Culture : « La bonne à tout taire »

Soumis par Redaction le sam 12/11/2022 - 09:18
RTYG

« La bonne à tout taire », pas à tout faire, mais bonne à tout taire ; ainsi s’intitule le dernier ouvrage de la doyenne des écrivaines burkinabè Bernadette Dao/Sanou ; recueil de cinq nouvelles dont la lecture ne manque pas de plonger le lecteur dans une profonde méditation ; car c’est sans pitié aucune que l’écrivaine met en scène dans les quatre nouvelles qui composent le livre quatre thèmes, autant de comportements fortement déplorables de la société actuelle : dans la première histoire nous voilà en face d’une malade mentale comme il y en a tant, vivant dans un coin de rue et qui sans qu’on ne sache ni comment ni par qui se retrouve enceinte avant de devenir mère d’un beau bébé ; qui est le père de l’enfant ? Toute la ville se perd en conjectures même s’il se murmure que le coupable est un mogo puissant de la cité ; c’est ce même problème de maternité calamiteuse qui constitue l’ossature de la 2è nouvelle intitulée » un coup de chaud « avec comme héroïne une jeune fille victime d’un moment de faiblesse comme il en arrive souvent aux hommes ; et voilà la jeune maman obligée de gérer toute seule ce bel-enfant indesiré, fruit imprévu d’un incident que l’on pensait être l’ apanage des seuls hommes ; 

3è nouvelle : » le diable a gagné » : mais qu’ a gagné le diable ?en fait une revanche sur un homme fort de la cité passé par des pratiques pas du tout catholiques pour devenir une autorité ; une personnalité qui se dépêche d’oublier d’où il vient tout comme il n’a plus qu’arrogance et mépris envers son prochain ; alors le diable qui, lui, n’oublie rien, vient se rappeler aux bons souvenirs de celui qui pensait être devenu intouchable ; autre nouvelle de ce recueil de Bernadette Dao : « des sorcières bien utiles », l’écrivaine y dénonce sans embage la compassion plus que suspecte de certaines structures dans leur prétention à voler au secours de certaines vieilles femmes rejetées de la société. En fait hypocrisie et cynisme constituent le seul le fonds de commerce de ces associations prétendument caritatives ; enfin la nouvelle qui donne son titre à l’ouvrage « la bonne à tout taire » ; la poétesse et nouvelliste vient ici tremper et remuer sa plume telle un couteau dans une des plaies béantes de notre société : la maltraitance dont sont victimes les aide ménagère communément appelées bonnes dans le secret des belles demeures aux devantures imposantes ; .
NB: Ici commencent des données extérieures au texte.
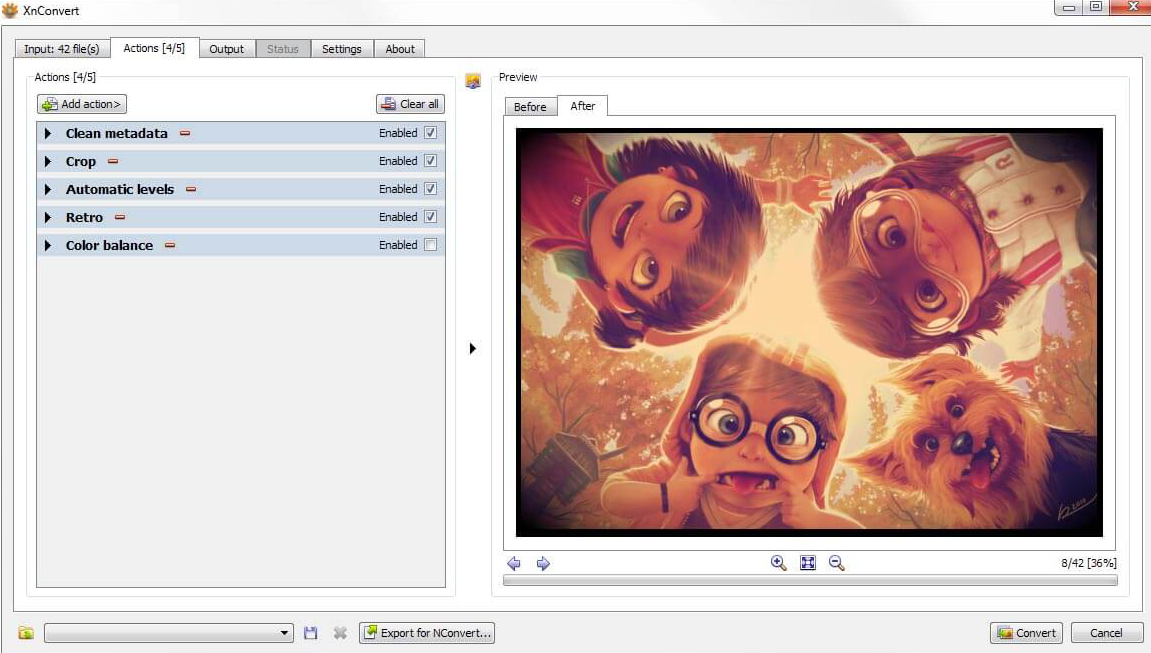This screenshot has height=653, width=1151.
Task: Expand the Clean metadata action settings
Action: click(47, 133)
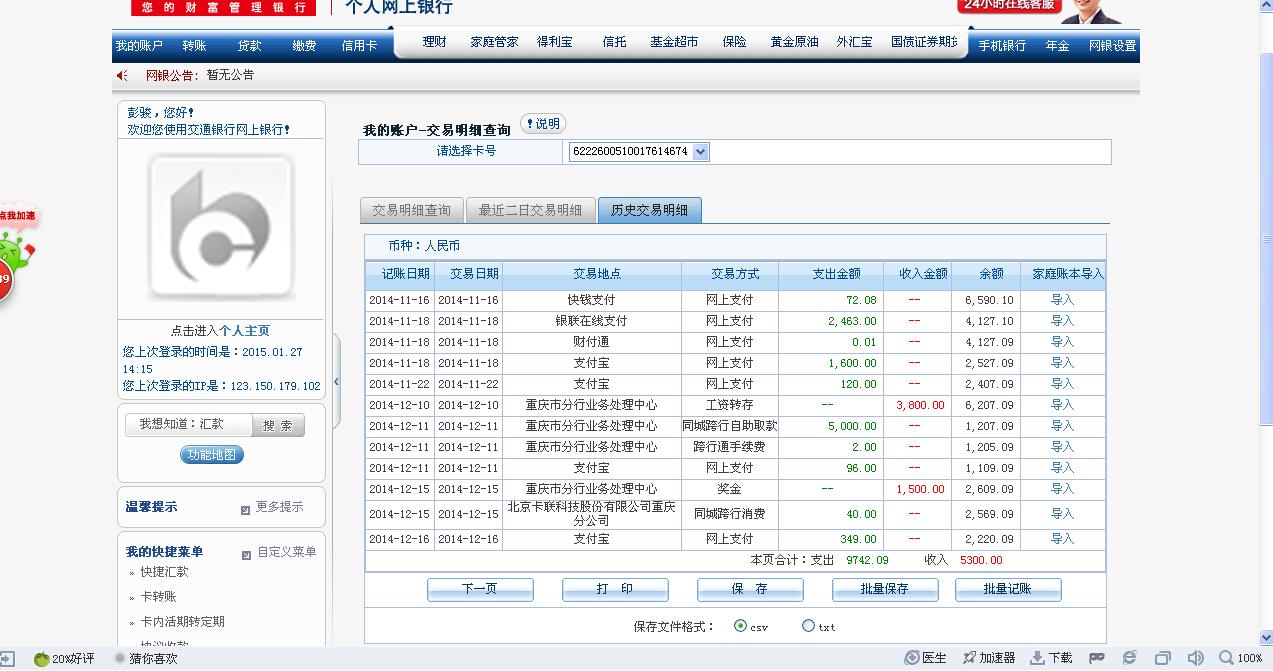Select the txt file format option
The image size is (1273, 671).
click(808, 626)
 De fait, Isabelle une de ces bonnes que l’écrivaine met ici en scène n’en finit pas d’en voir des vertes et des pas mures dans le huis clos de la demeure de ses patrons : s’il n’y avait que le linge intime des filles de la maison qu’elle doit laver et se taire, s’il n’ y avait que les sévices corporels gratuits infligés par Mme qu’elle subit et se taire, s’il n’ y avait que les fonds calcinés des marmites, dont elle la cuisinière doit se contenter et se taire ! Mais ne voilà t'il pas qu’en plus le patron et le benjamin de ses garçons se mettent à exercer joyeusement leurs droits de cuissage sur la pauvresse ; Isabelle la bonne continue de subir et de se taire, mais comme on le sait, il faut souvent se méfier de l’eau qui dort ! D’où la violente tempête qui, au finish va secouer cette famille de méchants qui véritablement avait semé le vent ! Une œuvre dans laquelle, comme l’écrit le préfacier du livre le Pr Salaka Sanou Bernadette Dao propose une approche nouvelle dans la narration ; des récits étonnants de concision ; ce qui n’enlève pourtant rien à la densité et à la gravité des problèmes soulevés. La bonne à tout taire dernier recueil de nouvelles de Bernadette Dao.